在影片公映的 157 分钟版本中,拿破仑一生的“六大征战”接连不断,有详有略,笔墨侧重一如预期,着重描写了帮助他登上权贵之位的土伦战役(法国大革命)、使他登顶欧罗巴锋芒之巅的奥斯特里茨战役(三皇会战),以及荣耀的终点滑铁卢战役三场大战。相比之下,土伦战役的兵马规模或许不及其他两场战役,但作为电影的开幕之战,编导将更多的焦点放在了拿破仑弧光的起点。在华金饰演的拿破仑脸上,我们可以清晰地看到他的隐忍、思索与狠辣。经过夜战的激烈厮杀,他终于成功翻越敌军城楼,然而,一枚炮弹突然迸射而来,瞬间打烂了他胯下白马的胸膛,横飞的血肉也喷溅在他的眼眉之上。这一幕的尺度在国内院线中实属罕见,它生动地展现了战争的残酷,同时也让我们看到了拿破仑内心深处的恐惧。他蹙眉、颤声,然后将铁球从坐骑的胸口取下来。
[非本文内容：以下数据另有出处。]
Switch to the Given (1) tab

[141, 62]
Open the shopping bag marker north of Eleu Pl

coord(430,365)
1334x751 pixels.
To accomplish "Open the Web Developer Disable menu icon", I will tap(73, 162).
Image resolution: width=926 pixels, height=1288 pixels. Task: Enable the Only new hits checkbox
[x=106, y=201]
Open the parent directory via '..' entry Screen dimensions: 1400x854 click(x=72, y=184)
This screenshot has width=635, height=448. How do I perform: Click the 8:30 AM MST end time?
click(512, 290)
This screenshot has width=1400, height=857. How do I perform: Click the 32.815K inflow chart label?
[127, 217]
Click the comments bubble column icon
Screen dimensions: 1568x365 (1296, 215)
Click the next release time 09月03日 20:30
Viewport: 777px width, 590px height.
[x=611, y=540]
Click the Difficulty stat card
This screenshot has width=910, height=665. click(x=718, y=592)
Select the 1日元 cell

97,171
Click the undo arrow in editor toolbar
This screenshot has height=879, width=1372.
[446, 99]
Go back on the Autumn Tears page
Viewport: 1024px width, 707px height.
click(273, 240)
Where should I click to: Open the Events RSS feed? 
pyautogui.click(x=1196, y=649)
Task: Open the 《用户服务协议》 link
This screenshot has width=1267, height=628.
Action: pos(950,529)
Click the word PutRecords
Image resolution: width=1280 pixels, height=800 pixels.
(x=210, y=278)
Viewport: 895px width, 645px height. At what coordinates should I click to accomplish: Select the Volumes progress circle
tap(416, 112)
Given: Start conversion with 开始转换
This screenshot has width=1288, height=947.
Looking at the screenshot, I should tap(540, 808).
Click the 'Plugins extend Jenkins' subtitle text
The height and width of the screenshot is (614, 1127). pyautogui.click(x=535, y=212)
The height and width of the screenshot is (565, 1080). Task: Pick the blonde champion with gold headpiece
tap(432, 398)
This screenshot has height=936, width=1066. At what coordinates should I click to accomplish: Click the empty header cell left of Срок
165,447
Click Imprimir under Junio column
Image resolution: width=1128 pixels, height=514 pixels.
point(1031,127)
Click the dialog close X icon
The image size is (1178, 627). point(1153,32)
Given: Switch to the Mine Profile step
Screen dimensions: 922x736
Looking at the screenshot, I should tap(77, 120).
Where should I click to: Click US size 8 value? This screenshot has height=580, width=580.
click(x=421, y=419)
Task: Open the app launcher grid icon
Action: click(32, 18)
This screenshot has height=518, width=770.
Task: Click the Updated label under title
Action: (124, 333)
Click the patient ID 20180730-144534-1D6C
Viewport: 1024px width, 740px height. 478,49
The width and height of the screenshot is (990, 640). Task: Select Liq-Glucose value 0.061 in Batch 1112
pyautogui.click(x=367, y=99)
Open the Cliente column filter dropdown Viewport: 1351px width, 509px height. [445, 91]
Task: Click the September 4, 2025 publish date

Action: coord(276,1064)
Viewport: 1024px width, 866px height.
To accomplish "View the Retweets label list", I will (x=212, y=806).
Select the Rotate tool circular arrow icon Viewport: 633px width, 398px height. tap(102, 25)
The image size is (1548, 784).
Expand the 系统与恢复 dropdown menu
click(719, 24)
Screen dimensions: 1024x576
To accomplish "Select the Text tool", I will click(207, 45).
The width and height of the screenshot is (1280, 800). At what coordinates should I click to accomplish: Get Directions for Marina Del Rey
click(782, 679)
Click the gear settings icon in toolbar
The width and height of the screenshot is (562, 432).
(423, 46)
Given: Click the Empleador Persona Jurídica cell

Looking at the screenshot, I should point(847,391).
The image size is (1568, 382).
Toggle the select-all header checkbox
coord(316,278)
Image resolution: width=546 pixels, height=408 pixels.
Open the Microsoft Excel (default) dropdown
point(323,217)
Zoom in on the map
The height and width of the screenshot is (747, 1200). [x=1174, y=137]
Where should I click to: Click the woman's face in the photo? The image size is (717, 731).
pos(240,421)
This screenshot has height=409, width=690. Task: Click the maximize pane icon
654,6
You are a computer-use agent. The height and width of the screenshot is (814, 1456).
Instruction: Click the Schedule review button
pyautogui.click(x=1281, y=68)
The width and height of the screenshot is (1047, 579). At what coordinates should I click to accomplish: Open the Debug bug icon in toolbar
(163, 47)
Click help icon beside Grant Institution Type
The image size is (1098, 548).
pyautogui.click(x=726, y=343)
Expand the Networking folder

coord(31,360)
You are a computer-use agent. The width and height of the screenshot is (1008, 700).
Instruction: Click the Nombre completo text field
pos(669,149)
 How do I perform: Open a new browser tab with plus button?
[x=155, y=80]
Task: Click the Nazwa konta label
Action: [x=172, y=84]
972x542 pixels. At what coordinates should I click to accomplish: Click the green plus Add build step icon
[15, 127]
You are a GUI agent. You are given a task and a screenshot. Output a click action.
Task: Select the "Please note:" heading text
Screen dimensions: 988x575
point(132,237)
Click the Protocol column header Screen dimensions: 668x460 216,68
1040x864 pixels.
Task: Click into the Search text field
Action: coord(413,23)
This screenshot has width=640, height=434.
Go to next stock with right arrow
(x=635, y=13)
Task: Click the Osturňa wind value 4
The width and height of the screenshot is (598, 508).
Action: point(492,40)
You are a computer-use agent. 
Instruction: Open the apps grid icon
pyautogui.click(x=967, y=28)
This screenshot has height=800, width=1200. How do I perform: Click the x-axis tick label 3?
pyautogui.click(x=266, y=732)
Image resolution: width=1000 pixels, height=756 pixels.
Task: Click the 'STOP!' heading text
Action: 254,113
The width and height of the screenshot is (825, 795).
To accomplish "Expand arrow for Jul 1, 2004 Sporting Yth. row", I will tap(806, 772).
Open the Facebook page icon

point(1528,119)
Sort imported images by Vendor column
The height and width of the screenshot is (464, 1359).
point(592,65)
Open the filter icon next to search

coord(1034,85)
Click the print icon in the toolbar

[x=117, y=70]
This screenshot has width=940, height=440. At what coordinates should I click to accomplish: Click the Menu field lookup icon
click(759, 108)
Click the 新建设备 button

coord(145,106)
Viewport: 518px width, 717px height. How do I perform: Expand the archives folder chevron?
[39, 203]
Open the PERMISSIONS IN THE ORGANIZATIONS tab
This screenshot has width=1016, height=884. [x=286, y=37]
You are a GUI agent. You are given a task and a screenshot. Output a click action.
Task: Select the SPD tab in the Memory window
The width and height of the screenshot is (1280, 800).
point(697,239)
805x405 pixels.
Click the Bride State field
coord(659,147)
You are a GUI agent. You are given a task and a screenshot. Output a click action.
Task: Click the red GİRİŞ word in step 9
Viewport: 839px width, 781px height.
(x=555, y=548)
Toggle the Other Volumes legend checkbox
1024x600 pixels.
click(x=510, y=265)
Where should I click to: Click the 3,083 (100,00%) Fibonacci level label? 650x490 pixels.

或许,他对白马的钟爱之情就源于此,在生死攸关的瞬间,他坚信白马会为他带来好运。随着拿破仑在土伦城的烟尘中逐渐远去,我们仿佛看到了他一生戎马倥偬的缩影。

三皇会战的场面极其宏大,极大地满足了我在学生时代阅读相关文献时的想象与震撼。拿破仑指挥若定,驱赶敌军来到薄薄的冰面上,将他心爱的 12 磅炮炮口对准俄奥联军,挥一挥手,冰面就化作了死亡的星空,人和马的断臂残骸纷纷坠落水中,如同崩解的血色陨石。在这个时候,导演没有继续拍摄拿破仑脸上得意的笑容,而是和我们一样屏息注视着战场,通过翻转镜头捕捉着炼狱般的残忍与绝望。这场戏出自奥斯卡奖得主尼尔·科尔伯德之手,作为特效总监,他带领团队在两三百英亩的田野上挖洞,建造了一个长 30 米、宽 40 米的水池,专门用于拍摄落水的特技,然后在上面覆盖冰雪,修整路面,将其压实。他们采用了复杂的机械设备进行置景,效率却相当高,因为雷德利在现场布置了 11 架摄像机,为了避免特效工作人员穿帮,他们只好穿上士兵的衣服,在镜头前身兼数职。在三皇会战中,拿破仑占据了天时地利,而寒冷的天气也对他取得胜利起到了一定的帮助作用。然而,寒冷对于拿破仑来说,似乎有着一种成也萧何,败也萧何的宿命意味。导致法军士气急转直下的博罗季诺战役(火烧莫斯科)失利的原因之一,便是俄国冬季那漫长而难以忍受的严寒。在影片中,大量的出征戏份都在还原冬季笼罩下欧洲大陆的萧杀氛围,画面亮度不高,但都是实景拍摄,真实感十足。这也是我强烈推荐大家如果条件允许的话,尽量选择在特效厅观看《拿破仑》的原因。在这样的影厅中,我们可以享受到更高的视听规格,既能保持低亮度自然光环境的原始美感,又能放大种种精致的技术细节。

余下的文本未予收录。